There was no conflict in the evidence on the question of whether or not the plaintiff was estopped from claiming title to the property. The defendant testified that he bought the property on account of the statement of the plaintiff that the property had been previously sold by her to the defendant’s vendor. He further testified that he would not have bought the property from his vendor if he had known that the plaintiff was retaining title. The plaintiff admitted that she might have told the defendant what the defendant swore she had told him. She did not deny it. She was therefore estopped from setting up title to the property. Roberts v. Davis, 72 Ga. 819 (1); McCune v. McMichael, 29 Ga. 312.

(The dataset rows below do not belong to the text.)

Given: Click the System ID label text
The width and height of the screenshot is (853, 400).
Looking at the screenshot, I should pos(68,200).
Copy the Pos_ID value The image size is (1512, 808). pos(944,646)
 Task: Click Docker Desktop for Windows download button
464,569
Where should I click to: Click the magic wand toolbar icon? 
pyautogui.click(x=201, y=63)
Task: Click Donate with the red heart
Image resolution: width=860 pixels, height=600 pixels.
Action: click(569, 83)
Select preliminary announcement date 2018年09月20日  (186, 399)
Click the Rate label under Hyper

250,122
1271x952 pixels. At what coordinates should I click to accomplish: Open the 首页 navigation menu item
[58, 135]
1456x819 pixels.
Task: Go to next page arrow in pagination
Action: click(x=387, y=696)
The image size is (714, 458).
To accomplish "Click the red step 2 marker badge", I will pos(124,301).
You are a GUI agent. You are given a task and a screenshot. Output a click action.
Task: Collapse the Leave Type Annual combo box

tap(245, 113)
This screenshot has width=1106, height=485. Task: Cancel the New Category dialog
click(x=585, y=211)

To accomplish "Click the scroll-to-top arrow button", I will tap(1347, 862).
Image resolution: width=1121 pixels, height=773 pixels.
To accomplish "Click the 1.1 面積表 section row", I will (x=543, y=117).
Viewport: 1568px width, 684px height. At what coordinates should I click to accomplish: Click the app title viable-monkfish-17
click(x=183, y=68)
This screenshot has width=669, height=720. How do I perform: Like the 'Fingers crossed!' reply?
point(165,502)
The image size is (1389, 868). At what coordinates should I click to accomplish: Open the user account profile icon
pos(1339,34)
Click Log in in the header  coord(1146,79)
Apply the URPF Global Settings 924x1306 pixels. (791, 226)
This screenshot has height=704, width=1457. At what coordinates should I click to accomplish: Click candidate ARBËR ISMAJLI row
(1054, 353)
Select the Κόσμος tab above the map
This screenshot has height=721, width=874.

It is contended by the defendant in error “that estoppel, when relied on, must be specially pleaded. This is generally true. Madison Supply Co. v. Richardson, 8 Ga. App. 344 (5) (69 S. E. 45). But, where evidence as to an estoppel is admitted without objection, the issue may be made. Price v. Hallett, 138 Mo. 561 (38 S. W. 451). As was said in the case last cited: “It has often been decided by this court that estoppel in pais must be pleaded. . . It seems to us this doctrine has peculiar weight when invoked against the admissibility of evidence when no issue of estoppel has been tendered in the pleadings, or when an estoppel in pais is urged for the first time in this court; but where parties have permitted an issue of this kind to be raised by the evidence without objection and have had full opportunity to try the issue, we are unable to draw a distinction between such a case and those cases in this State in which parties have neglected to file replies, and this court has held that it was too late, after trying the case as if a reply had been filed, to claim that the answer was admitted. Had a timely objection been made when this evidence tending to show an estoppel was offered, . . it would have been excluded,, or the court would have permitted an amendment pleading such estoppel, but no such objection appears to have been made at that time, and now that the evidence has been heard and the instruction given upon it, we think it is too late to raise the question of pleading on that point. We. shall treat the record now as if the amendment had been prayed and permitted.” In other words, 'the party failing to object to evidence of an estoppel is estopped from denying that a plea of estoppel was filed. When no plea was filed the door was closed but not locked. When the evidence was admitted without objection the door was opened again. Had objection been made to the admission of the evidence, the door would have been closed again and locked, unless it could have been opened again with a key in the shape of an amendment. It is too late now, in this court, to complain that the defendant had no key when he opened the door which was not locked. See Napier v. Strong, 19 Ga. App. 401 (91 S. E. 579).

Judgment reversed.

Jenkins, P. J., and Stephens, J., concur.